Por otro lado, la línea de cómics se adentra en el oscuro pasado del Dr. Martin Brenner a través de miniseries como *Seis* (*Six*) e *Into the Fire*. Estas historias funcionan como precuelas directas y expanden el lore sobre el programa MKUltra. En *Seis*, conocemos a Francine, una joven con habilidades precognitivas que fue sometida a experimentos antes de la llegada de Once (Eleven). Estas páginas son cruciales porque establecen que Once no fue un caso aislado, sino parte de una cadena de abusos y descubrimientos científicos éticamente cuestionables. El tono aquí es más cercano al thriller conspiranoico y al horror institucional, mostrando las cicatrices psicológicas de los sujetos de prueba y cómo sus poderes se manifiestan de formas trágicas y destructivas.

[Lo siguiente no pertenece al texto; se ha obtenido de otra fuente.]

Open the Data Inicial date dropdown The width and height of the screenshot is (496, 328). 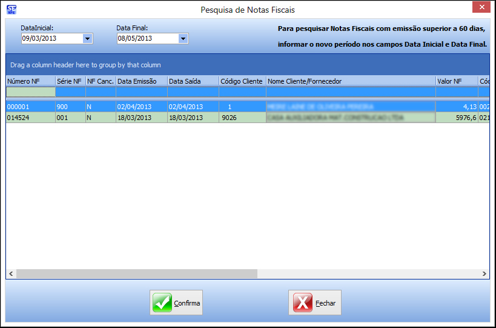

Además de la expansión mitológica, los cómics exploran la cotidianidad y el crecimiento de los protagonistas en relatos más ligeros pero igualmente significativos. *Science Camp*, por ejemplo, se sitúa entre la segunda y la tercera temporada, siguiendo a Dustin Henderson en su estancia en el campamento *Know Where*. Lejos de sus amigos habituales, Dustin debe enfrentarse a una amenaza misteriosa mientras lidia con la dinámica social de un entorno nuevo. Este tipo de historias permiten desarrollar la personalidad de los jóvenes fuera del caos sobrenatural constante de Hawkins, permitiendo que el lector conecte con sus inseguridades y su ingenio.

Visualmente, los cómics mantienen una estética coherente con la década de los 80, utilizando paletas de colores que evocan la cinematografía de la época: neones vibrantes para el mundo real y tonos fríos, grisáceos y desaturados para las incursiones en el Mundo del Revés. El diseño de las criaturas, como el Demogorgon o el Azotamentes, se beneficia de la libertad del dibujo, permitiendo representaciones más detalladas y viscerales que las que a veces permite el presupuesto de efectos especiales en pantalla.

En conclusión, el cómic de *Stranger Things* es una herramienta de construcción de mundo (world-building) que respeta el material original mientras se atreve a explorar sus márgenes. No se limita a repetir lo visto en televisión, sino que ofrece respuestas a preguntas que los fans se han hecho durante años: ¿qué pasó con los otros niños del laboratorio?, ¿cómo sobrevivió Will en el vacío?, o ¿qué aventuras vivieron los protagonistas en los periodos de calma? Es una lectura técnica, atmosférica y necesaria para cualquier entusiasta que desee comprender la magnitud total del horror y la amistad que define a esta franquicia.